- WORK REQUIRED
The answer must consist of every line below containing "width".

*** RECORDS Section Begins ***

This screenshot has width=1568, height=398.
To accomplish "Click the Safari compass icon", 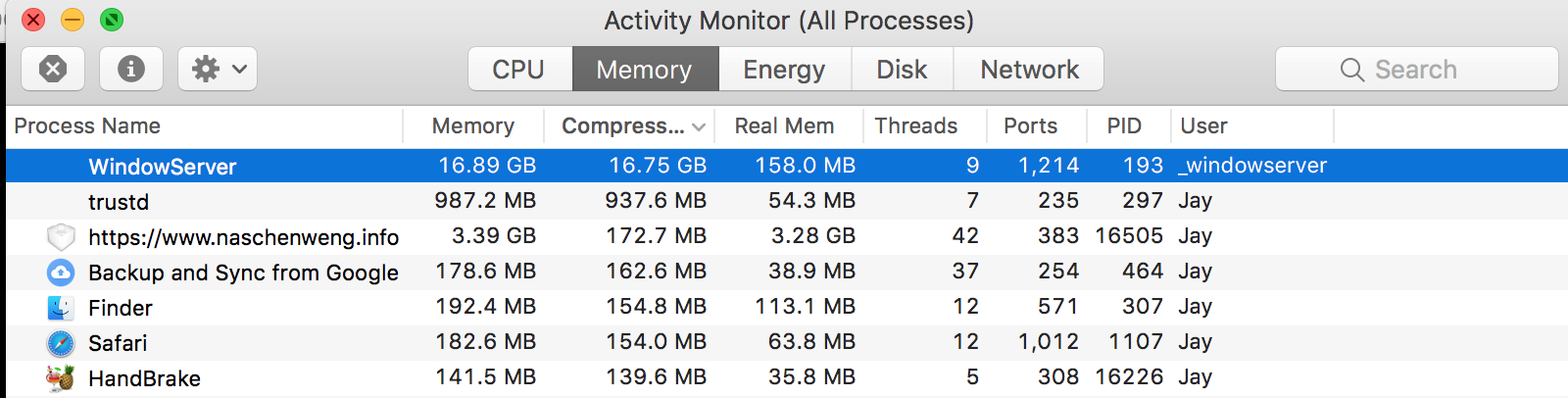I will click(x=61, y=343).
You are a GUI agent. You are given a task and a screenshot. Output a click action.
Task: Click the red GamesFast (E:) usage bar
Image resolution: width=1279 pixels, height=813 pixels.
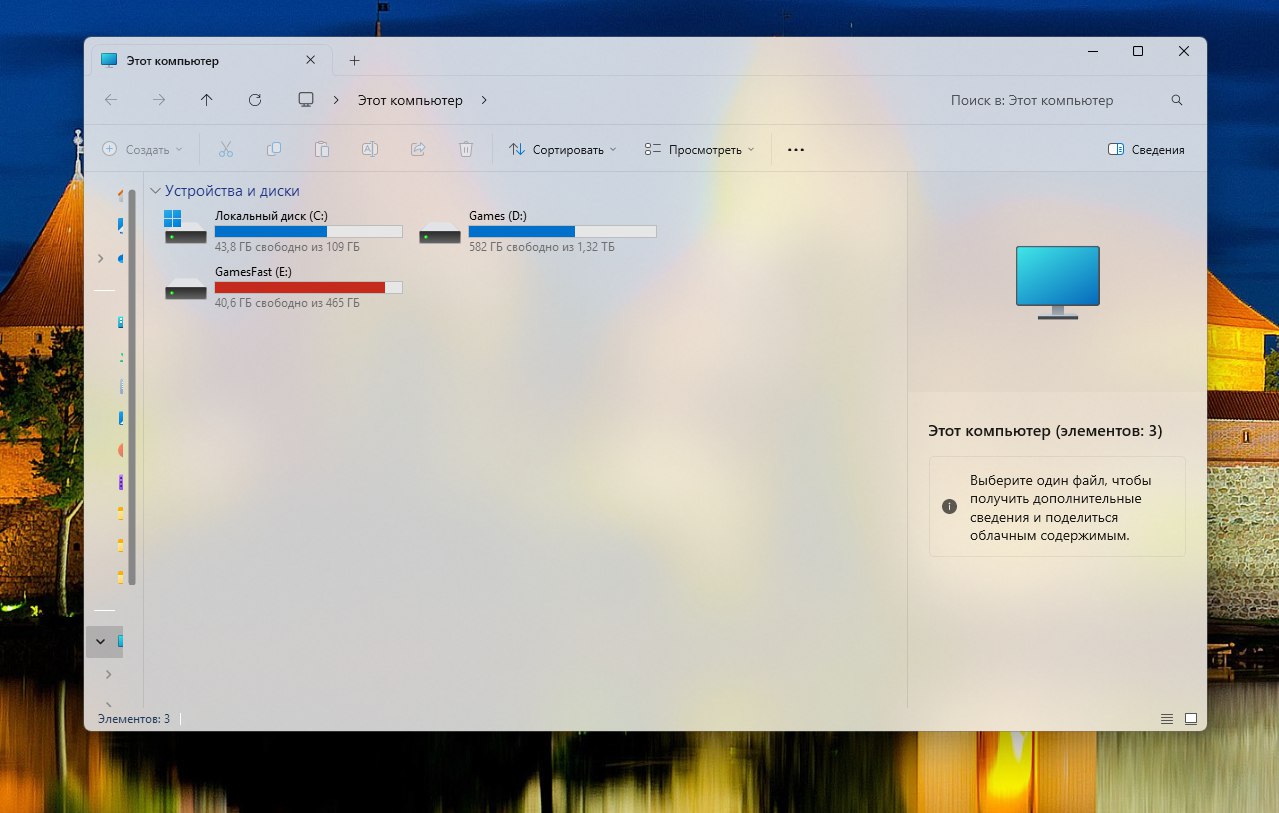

*** RECORDS Section Ends ***

- ANSWER FOR THE TASK
This screenshot has width=1568, height=398.
Image resolution: width=1279 pixels, height=813 pixels.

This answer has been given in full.